¡Que el culpable pague de su bolsillo!


El artículo 90 de la constitución política de Colombia, establece la responsabilidad patrimonial del Estado y el deber de repetir en contra del agente causante, si este resultare condenado.

 “Artículo 90. El Estado responderá patrimonialmente por los daños antijurídicos que le sean imputables, causados por la acción o la omisión de las autoridades públicas. En el evento de ser condenado el Estado a la reparación patrimonial de uno de tales daños, que haya sido consecuencia de la conducta dolosa o gravemente culposa de un agente suyo, aquél deberá repetir contra éste.”

Un pleito entre el Distrito de Cartagena y la constructora contratista, tiene la atención de los medios y de las instancias juridiciales. La irregularidad se presenta en la construcción de un tramo que se ubica sobre la vía a playetas, en el proyecto que tiene como propósito unir por tierra a la población de Barú.

El contratista reclama una indemnización por incumplimiento a los contratos celebrados.
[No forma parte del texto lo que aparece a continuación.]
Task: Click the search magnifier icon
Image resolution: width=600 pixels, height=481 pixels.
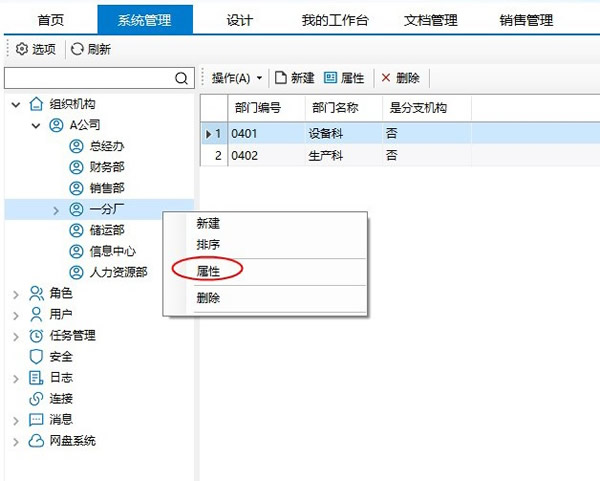Action: [182, 78]
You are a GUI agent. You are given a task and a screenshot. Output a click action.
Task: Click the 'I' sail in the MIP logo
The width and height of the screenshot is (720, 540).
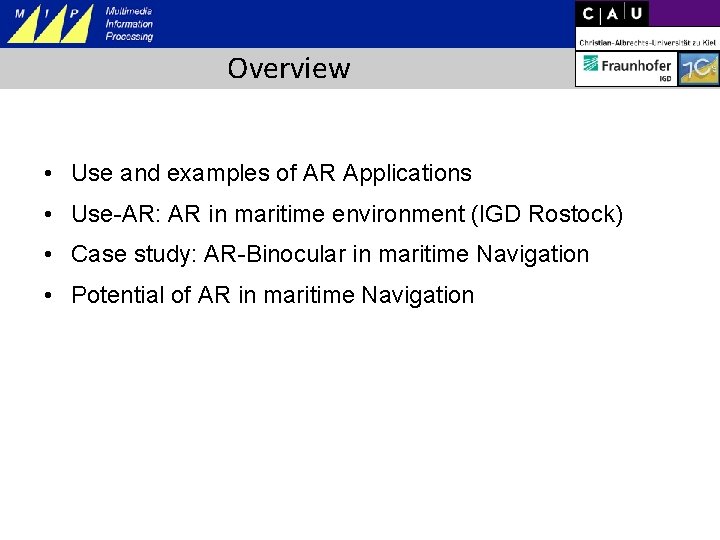tap(52, 26)
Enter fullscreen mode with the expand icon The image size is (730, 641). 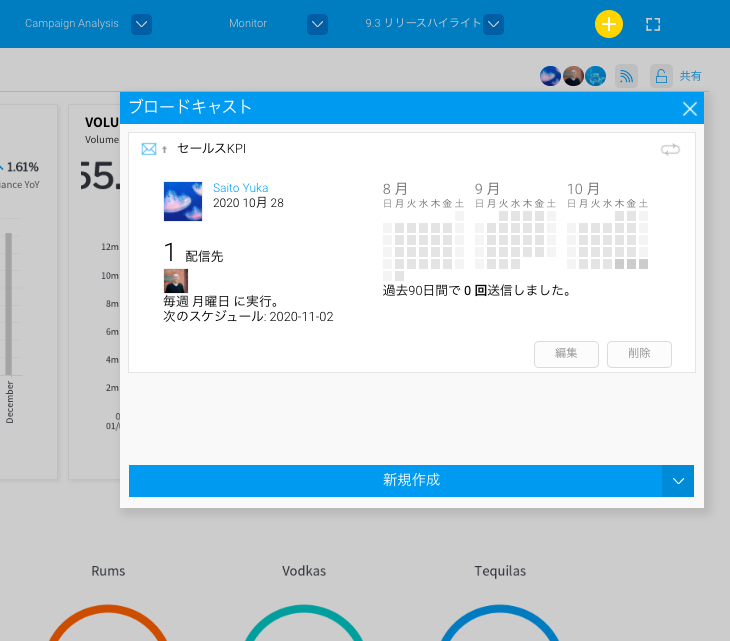(653, 24)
Por su parte, el ex alcalde Pedro Pereira se defiende y atribuye a otros funcionarios la responsabilidad.  Estos hechos fueron presentados ante un tribunal de arbitramento, la defensa del Distrito presentó de manera extemporánea la contestación de la demanda, hecho gravísimo, que puede ser castigado procesal y patrimonialmente.
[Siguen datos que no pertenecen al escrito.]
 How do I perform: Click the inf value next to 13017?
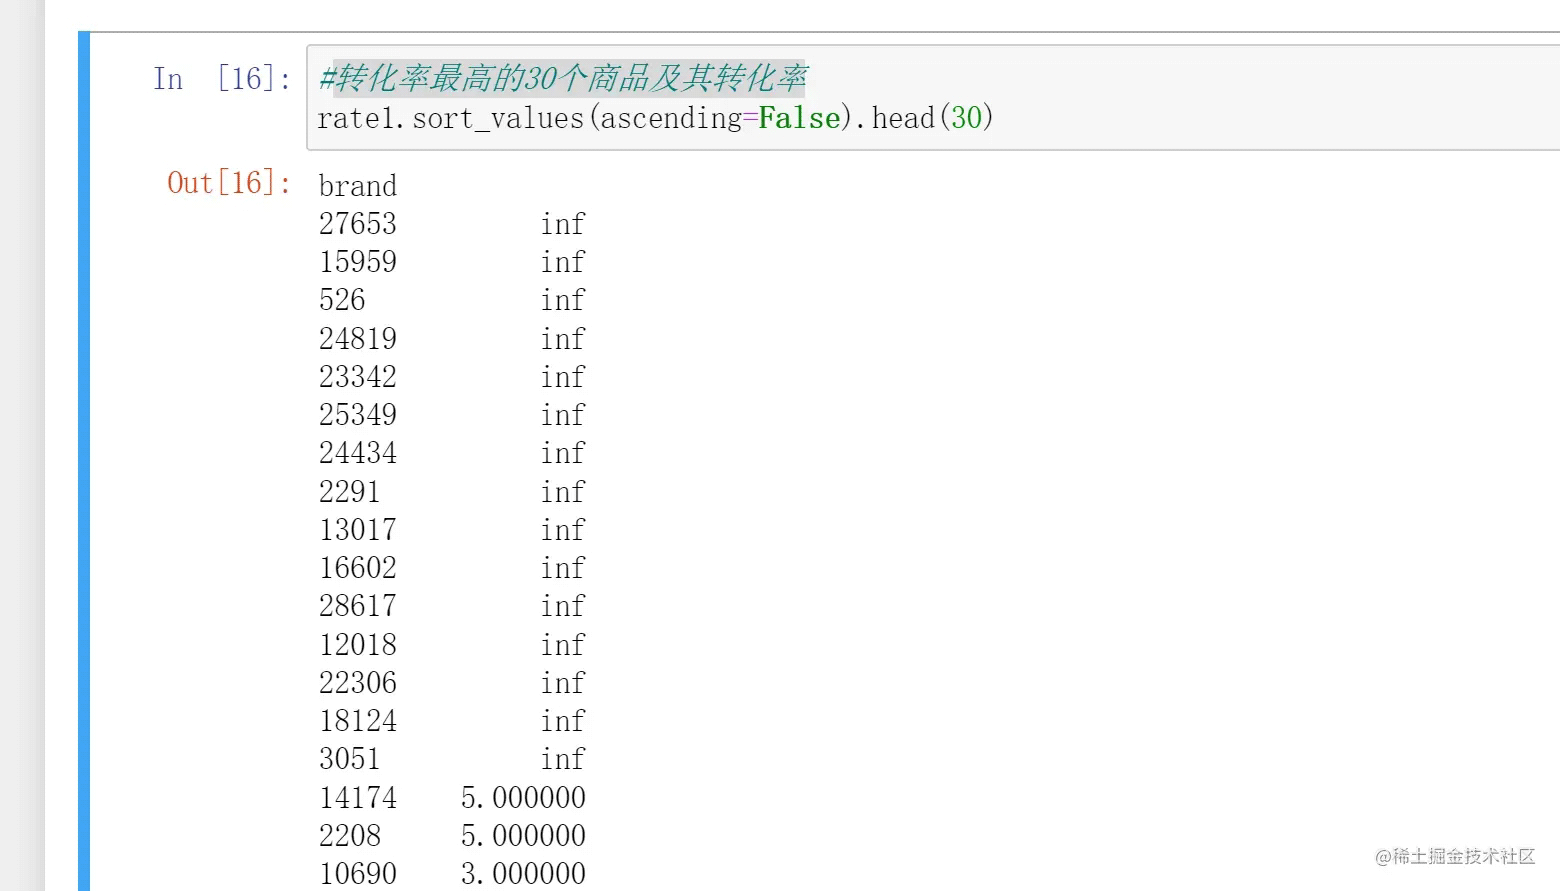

De ser probados los argumentos planteados por la sociedad contratista reclamante, actualmente representada por Efraín Amín Bajaire, el Distrito deberá responder con su patrimonio por los errores de sus funcionarios. Si esto ocurre, velaré para que se promuevan las acciones de repetición y las sanciones administrativas en contra de estos servidores públicos, que en el ejercicio de sus cargos ocasionaron el detrimento patrimonial del Estado. Que respondan en nombre propio y con sus bienes, de lo contrario, los cartageneros y quienes pagamos los impuestos, seremos los afectados por los hechos irregulares cometidos por los funcionarios incompetentes, lo cual resultaría completamente injusto. Es por ello que deben ser sancionados patrimonial, disciplinaria y penalmente, con la máxima pena aplicable.